Wendy, Darling: a review
- justmereadinghere
- Sep 26, 2021
- 2 min read
Q U I C K S T A T S
Characters-⭐⭐⭐⭐⭐
Setting-⭐⭐⭐⭐
Writing style-⭐⭐⭐⭐
Overall rating-⭐⭐⭐⭐

// Content Warning: Abuse / Confinement / Death (of animal) / Death (of child) / Death (of parent) / Forced institutionalization / Grief / Medical trauma / Racism / Sexual assault / Torture / Violence //
Publisher: Titan Books (UK)
Age group: Adult
Genre(s): Fantasy
Pub date: June 1st 2021
P R E M I S E
For those that lived there, Neverland was a children's paradise. No rules, no adults, only endless adventure and enchanted forests - all led by the charismatic boy who would never grow old.
But Wendy Darling grew up. She left Neverland and became a woman, a mother, a patient, and a survivor. Because Neverland isn't as perfect as she remembers. There's darkness at the heart of the island, and now Peter Pan has returned to claim a new Wendy for his lost boys...
M Y R E V I E W
I know I said I love retellings, especially of stories that brought me up, but I didn't mean twisting and horrifying A.C. Wise.
This book follows Wendy (like the ACTUAL Wendy) as she navigates adulthood but is the only Darling (that's their family name for you uncultured swines) who is continually haunted by Neverland and can do nothing about it because her brothers, who grew up to be total arseholes by the way, had forgotten all about it. Well now she can't because lo and behold, Peter fucking Pan came back from the dead and had the audacity to kidnap her daughter Jane.
The book eventually shifts to dual POVs (all told in third person); Wendy's and Jane's. Wendy's is mostly told in fragments as she suffers the tortures of an asylum, she had been forced to stay in, while the memories of Neverland keep coming back to her. She had to remind herself of her daughter, of her husband, of everything because the torture had played with her memory and mind too much. Jane's was more claustrophobic and we follow her trying to grasp this new reality; Neverland, the lost boys, the talk of her becoming their new mother, Peter Pan.
The characters were just, wow. The author had intricately fleshed out and moulded the already well-known characters to fit the storyline perfectly. Reading about Wendy's struggles was painful and the added burden of Jane's yearning for her mother made it all together unbearable. I enjoyed the appearances of other prominent characters such as Tiger Lily and the mention of Captain Hook.
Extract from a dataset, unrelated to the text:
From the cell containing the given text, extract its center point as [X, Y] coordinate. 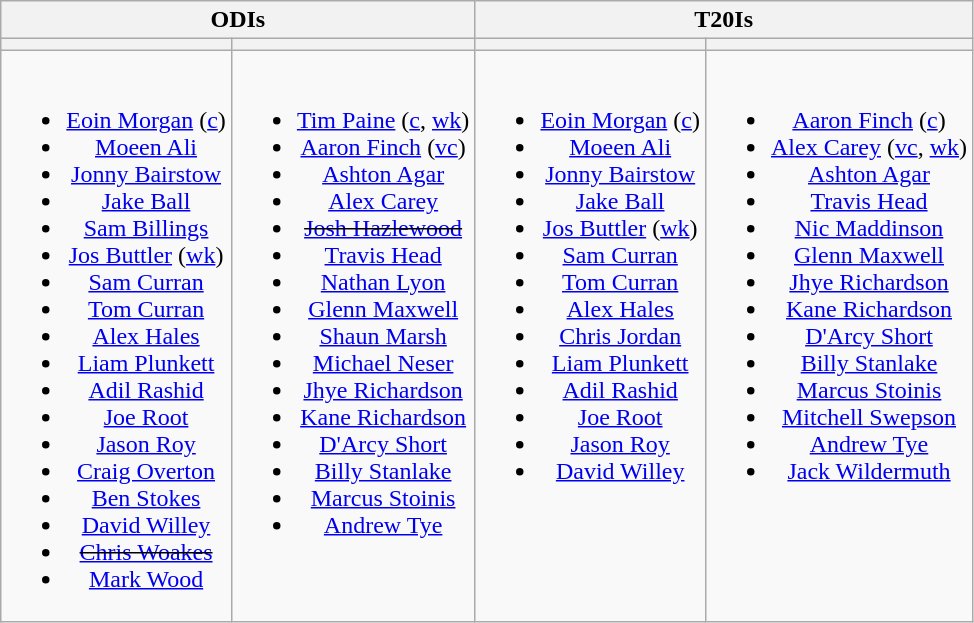
ODIs [238, 20]
T20Is [724, 20]
Identify which cell holds the provided text, then report its [X, Y] central coordinate. 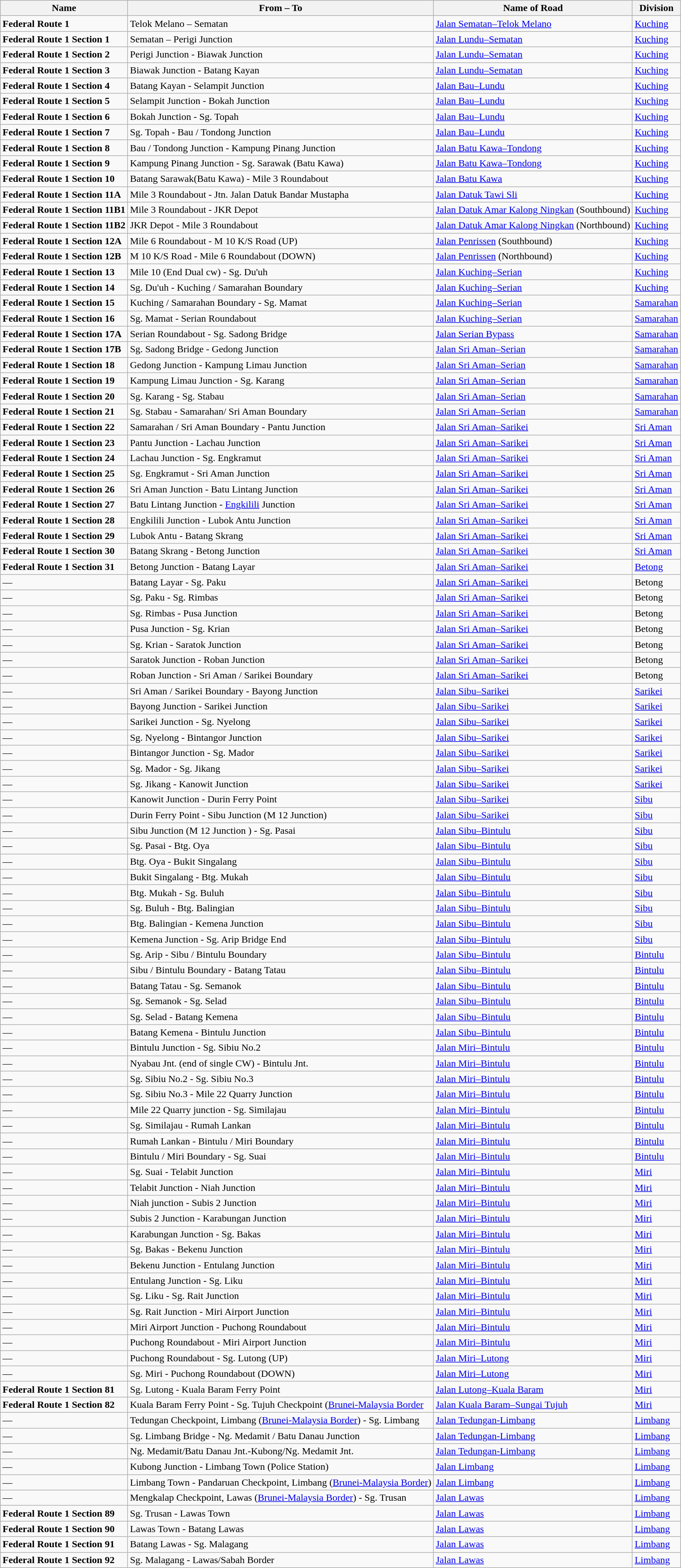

Also, if anybody asks, this is the Peter Pan I'm going to be reading to children when putting them to sleep.
T R O P E S
Retelling (Apparently this counts as a trope?)
S I M I L A R B O O K S
Lost in the Neverwoods by Aiden Thomas (Not as dark and spooky, well not even close to being dark and spooky, but it's a retelling of Peter Pan so yeah this is what you get).